Le Préfet peut rendre une décision de refus pur et simple, une décision demandant des précisions, ou encore soumettre son autorisation à des engagements spécifiques des opérateurs, engagements qui seront contrôlés et soumis à un pouvoir de mise en demeure du Préfet. (Art. R333-16 CRPM)

 

Publication de la décision et recours éventuels :

La décision d’acceptation ou de refus formelle est notifiée et publiée au Recueil des actes administratifs du département. (art. R333-15 C.Rural & Pêche Maritime).

Plus important, l’information sur les décisions résultant de l’absence de décision expresse du préfet dans les délais impartis sont publiées et transmises dans les mêmes conditions.

Ce point constituera très certainement un débat contentieux ultérieur sur l’effectivité de la publication de la décision implicite. On voit mal en effet pourquoi une administration revendiquerait son absence de décision !

 

Comme toute décision faisant grief, la décision d’autorisation est susceptible de recours de tiers dans les deux mois de sa publication.

La décision implicite portant autorisation devant être publiée également, elle sera susceptible de recours à compter de sa publication formelle.
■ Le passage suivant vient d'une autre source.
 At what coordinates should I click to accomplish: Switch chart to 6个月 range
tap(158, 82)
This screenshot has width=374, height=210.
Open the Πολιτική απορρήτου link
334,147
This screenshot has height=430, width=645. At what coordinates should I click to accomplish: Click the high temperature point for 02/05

Une autre question se posera de savoir si un tiers aura qualité pour contester une décision implicite qui n’aurait pas encore été publiée.

 

Capacité de la SAFER à mener ses opérations de contrôle :

Lors de la demande il faut indiquer un ensemble d’informations, en ce inclus les bénéficiaires effectifs de la société, les modalités d’exploitation, de jouissance ou de propriété, les surfaces et natures de culture…
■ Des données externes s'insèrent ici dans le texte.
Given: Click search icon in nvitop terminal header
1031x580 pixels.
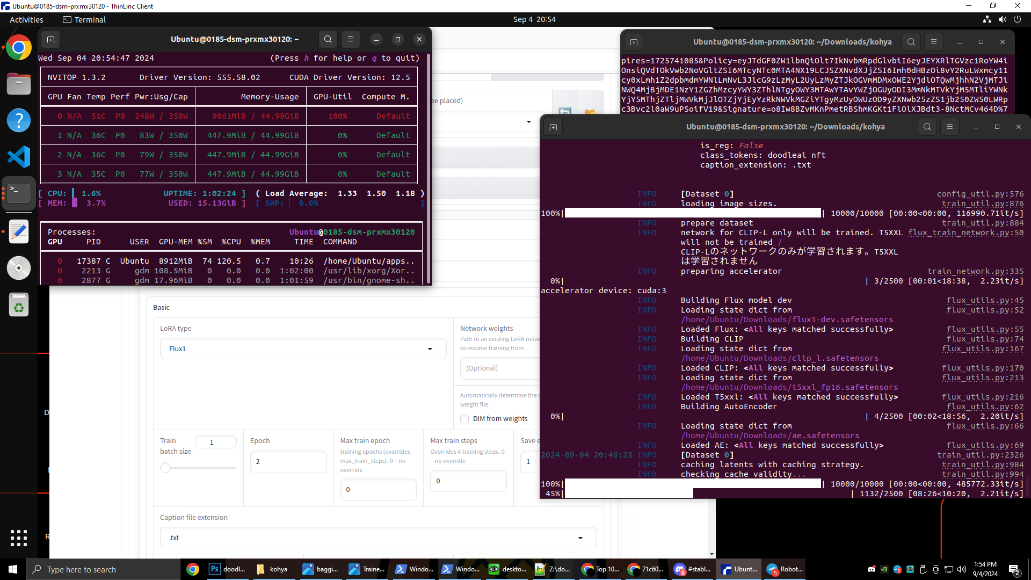Looking at the screenshot, I should tap(328, 39).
Toutefois compte tenu des délais d’instruction, (2 mois pour un avis motivé et 4 mois pour une décision implicite d’autorisation) il est très raisonnable d’envisager que le contrôle effectif de certaines opérations complexe pourrait être impossible à réaliser dans ce délai. Reste à savoir si la SAFER saisie aura le courage d’avouer son incapacité à décider et si le Préfet aura le courage de demander des investigations complémentaires.

 

Le dispositif est en vigueur depuis le 1er mars 2023. Il faut lui laisser du temps pour s’installer. Mais dans un souci de souveraineté alimentaire il faut aussi que les professionnels soient vigilants et surveillent les décisions publiées.

 

A noter à ce sujet que les jeunes agriculteurs peuvent bénéficier du dispositif ELAN, plan de portage foncier financé par les SAFER le Crédit Agricole et le Crédit Mutuel aux fins d’activité sociale et solidaire[6].

Ce fonds ELAN permet de faire financer l’acquisition et le portage des terres agricoles pendant 10 à 30 ans, et donne au jeune agriculteur la possibilité d’opter pour l’acquisition du terrain au moment où il le souhaite.